Когда мы встретились с ней сегодня на квартире Билла, я увидел живую Клер. При встрече я воскликнул: «Вы прекрасны! И слегка тронуты!»
Конечно, ее ответ — невысказанный — мог бы быть такой: «А вы безобразны и совершенно безумны».
Что есть, то есть…
После этого я схватил свой новый красивый костюм, устроил представление — и повез Канди Дарлинг к Сарди. Ее появление, конечно, произвело фурор. Нам дали один из «призовых» столов, и вскоре к нам присоединились трогательный молодой писатель Нельсон Лайон и красивая девушка — его издатель. Я сказал Лайону: «Вы начинаете ту карьеру, которую я завершаю». Я имел в виду, что завершаю собственную карьеру, а не его — давайте проясним сразу. Мы развезли дам по их домам — Канди к Церкви Христианской Науки, а девушку-издательницу куда-то к Восточным шестидесятым или семидесятым — а Лайона я пригласил в свой «викторианский люкс» выпить на посошок, и он оставался со мной, пока я не проглотил свой нембутал. Он очень красив, но мое поведение было фантастически сдержанным.

ОПИСАНИЕ ЗАДАНИЯ:
Продолжите текст о вечере с Канди Дарлинг и Нельсоном Лайоном, начав сразу после его последнего предложения. Данные здесь никакой роли не играют.

Сохранённые записи
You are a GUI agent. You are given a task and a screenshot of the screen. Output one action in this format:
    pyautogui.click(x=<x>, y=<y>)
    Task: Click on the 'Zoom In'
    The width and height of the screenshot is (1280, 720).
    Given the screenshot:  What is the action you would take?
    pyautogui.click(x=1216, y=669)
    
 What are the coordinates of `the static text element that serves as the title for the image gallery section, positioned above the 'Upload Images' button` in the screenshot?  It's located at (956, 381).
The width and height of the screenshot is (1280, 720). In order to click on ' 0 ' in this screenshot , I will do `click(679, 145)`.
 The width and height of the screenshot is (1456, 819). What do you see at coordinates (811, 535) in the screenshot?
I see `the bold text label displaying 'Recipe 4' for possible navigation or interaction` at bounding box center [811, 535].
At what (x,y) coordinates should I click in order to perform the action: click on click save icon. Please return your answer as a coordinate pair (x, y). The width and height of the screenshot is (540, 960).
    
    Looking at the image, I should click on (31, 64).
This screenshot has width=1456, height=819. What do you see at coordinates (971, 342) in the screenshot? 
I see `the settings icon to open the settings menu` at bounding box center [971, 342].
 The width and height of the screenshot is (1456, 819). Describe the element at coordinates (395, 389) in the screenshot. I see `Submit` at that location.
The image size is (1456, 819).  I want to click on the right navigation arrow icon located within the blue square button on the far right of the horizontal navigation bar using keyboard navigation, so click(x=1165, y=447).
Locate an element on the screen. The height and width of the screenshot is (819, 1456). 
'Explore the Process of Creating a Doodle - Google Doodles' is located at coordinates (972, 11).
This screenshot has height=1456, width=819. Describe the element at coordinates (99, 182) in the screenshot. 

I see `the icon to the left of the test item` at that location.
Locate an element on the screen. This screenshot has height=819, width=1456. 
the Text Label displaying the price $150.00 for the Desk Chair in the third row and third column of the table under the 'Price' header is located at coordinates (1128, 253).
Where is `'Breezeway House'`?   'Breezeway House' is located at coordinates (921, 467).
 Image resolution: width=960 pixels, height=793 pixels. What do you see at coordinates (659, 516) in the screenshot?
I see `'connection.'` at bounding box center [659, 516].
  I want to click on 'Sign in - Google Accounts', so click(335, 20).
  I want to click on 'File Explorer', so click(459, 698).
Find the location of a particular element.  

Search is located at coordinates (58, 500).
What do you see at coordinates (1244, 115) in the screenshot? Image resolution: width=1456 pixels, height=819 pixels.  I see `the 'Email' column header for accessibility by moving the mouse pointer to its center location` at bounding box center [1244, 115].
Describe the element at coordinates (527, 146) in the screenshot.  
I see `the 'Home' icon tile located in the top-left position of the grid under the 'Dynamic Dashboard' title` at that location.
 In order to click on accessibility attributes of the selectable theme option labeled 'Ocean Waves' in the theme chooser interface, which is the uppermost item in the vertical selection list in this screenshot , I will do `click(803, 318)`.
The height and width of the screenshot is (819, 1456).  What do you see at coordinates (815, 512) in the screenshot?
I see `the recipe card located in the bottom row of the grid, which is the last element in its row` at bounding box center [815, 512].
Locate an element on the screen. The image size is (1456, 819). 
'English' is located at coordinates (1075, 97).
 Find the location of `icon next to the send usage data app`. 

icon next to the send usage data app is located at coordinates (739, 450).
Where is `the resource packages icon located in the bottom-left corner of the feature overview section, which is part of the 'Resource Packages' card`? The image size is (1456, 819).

ОТВЕТ НА ЗАДАНИЕ:
Последние дни Фрэнки мне вспоминать тяжело и грустно. Но в сердце моем навсегда останутся сила его духа и несломленная гордость.
Из Ки-Уэста прибыл Стиррап; еще один близкий друг Фрэнки, Эль Слоан, тоже проводил с нами почти целые дни. Болезнь пожирала Фрэнка с ужасающей силой. Стиррап умолял Фрэнка, чтобы тот составил завещание — Фрэнки продолжал игнорировать эти несколько неуместные предложения и упорно продолжал цепляться за жизнь. Каждое утро около полудня они с Джиджи выходили из хозяйской спальни и усаживались рядышком на двойное кресло перед телевизором, с одинаковым стоическим выражением лиц и с почти одинаковой болью в глазах.
Мне кажется, они сидели так почти целыми днями, только Джиджи приходилось изредка выходить на балкон по зову природы.
А потом — неожиданно для меня — он вновь собрался ложиться в Мемориальный госпиталь. Когда Фрэнк одевался, я вошел в комнату, чтобы помочь ему, но он отверг помощь. Он снял халат. Его тело, в недалеком прошлом — тело маленького Геркулеса, стало похоже на скелет воробья.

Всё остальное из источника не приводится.